---- Exercise materials
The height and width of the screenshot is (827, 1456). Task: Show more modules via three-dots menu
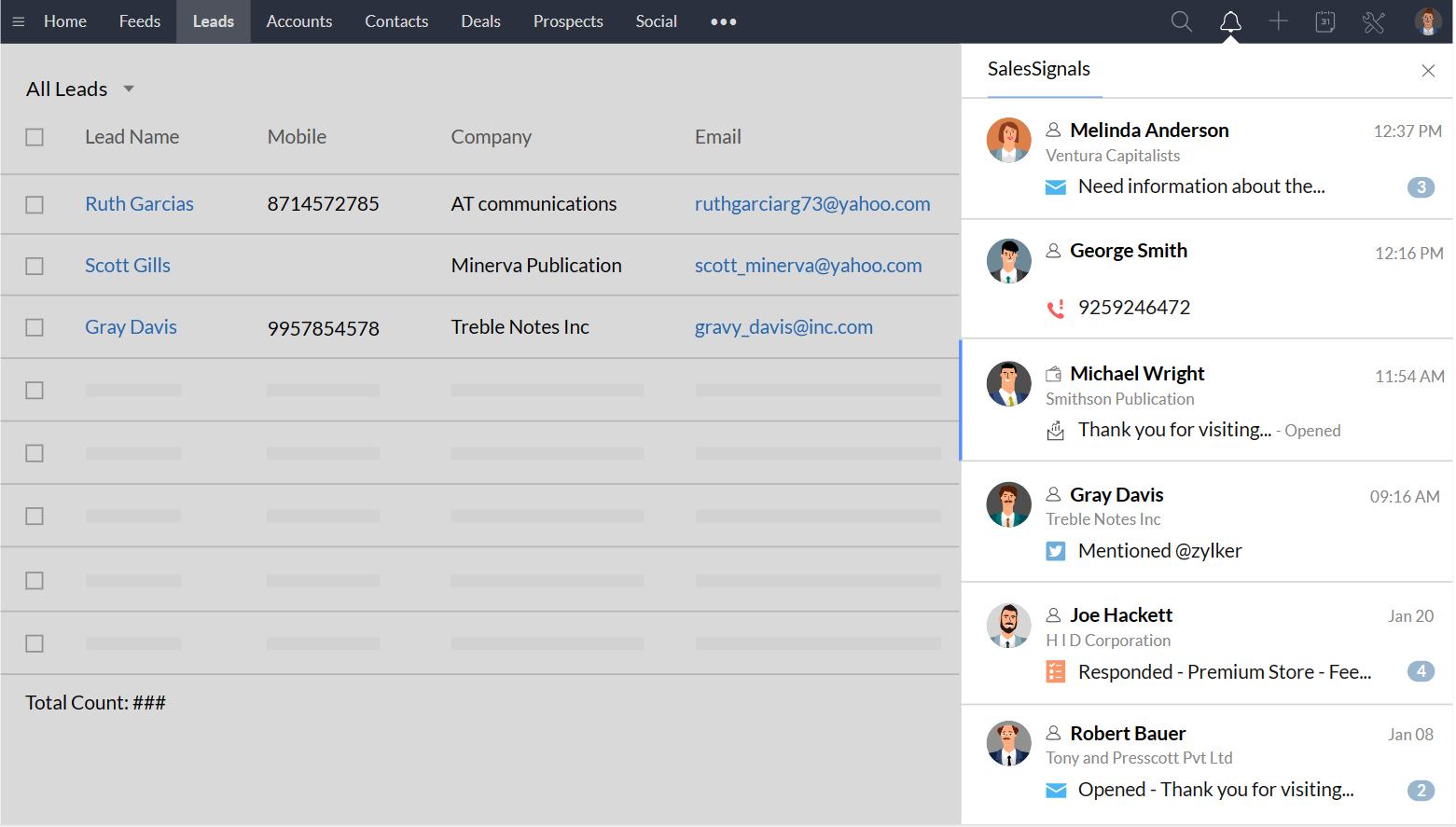(723, 21)
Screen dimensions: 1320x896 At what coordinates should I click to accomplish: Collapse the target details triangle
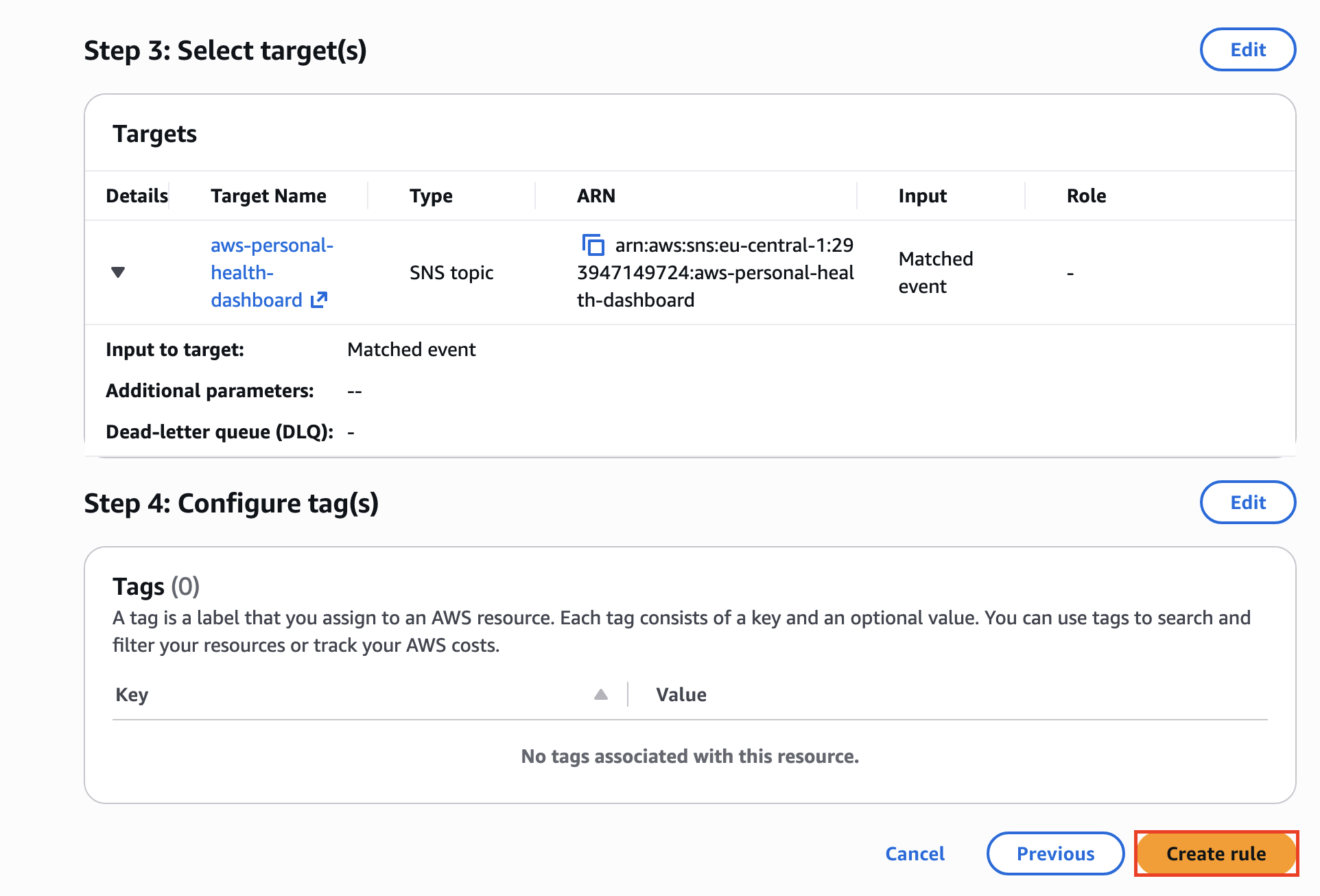coord(118,272)

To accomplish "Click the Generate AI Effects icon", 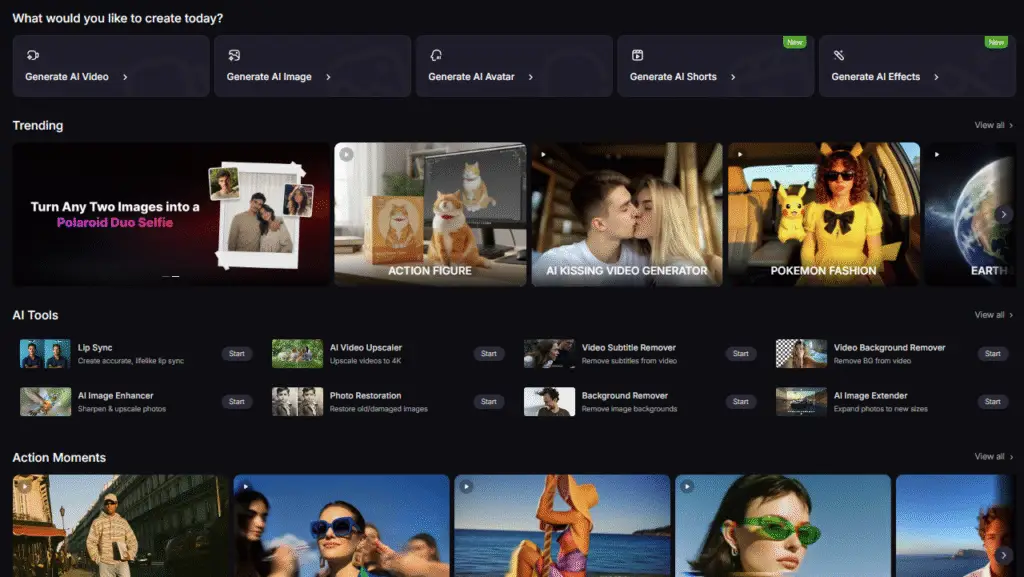I will tap(839, 56).
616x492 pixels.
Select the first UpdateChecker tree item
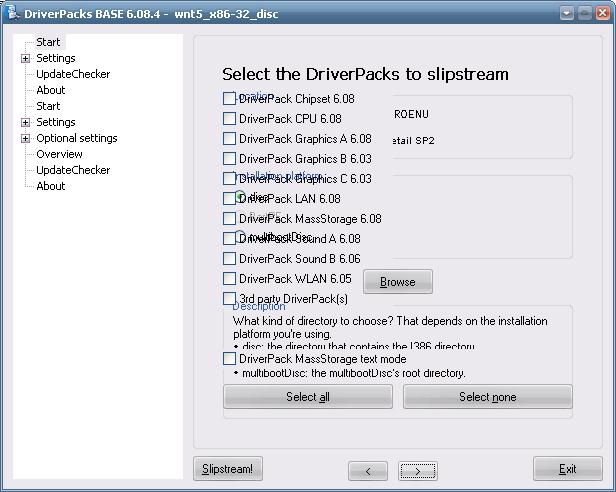click(73, 74)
--------
§ **To do**
Please transcribe the material from the line holding "616x492 pixels." through the end of the material, inclusive, and leave the pictures out.

§ **Answer below**
616x492 pixels.
Select the first UpdateChecker tree item
click(73, 74)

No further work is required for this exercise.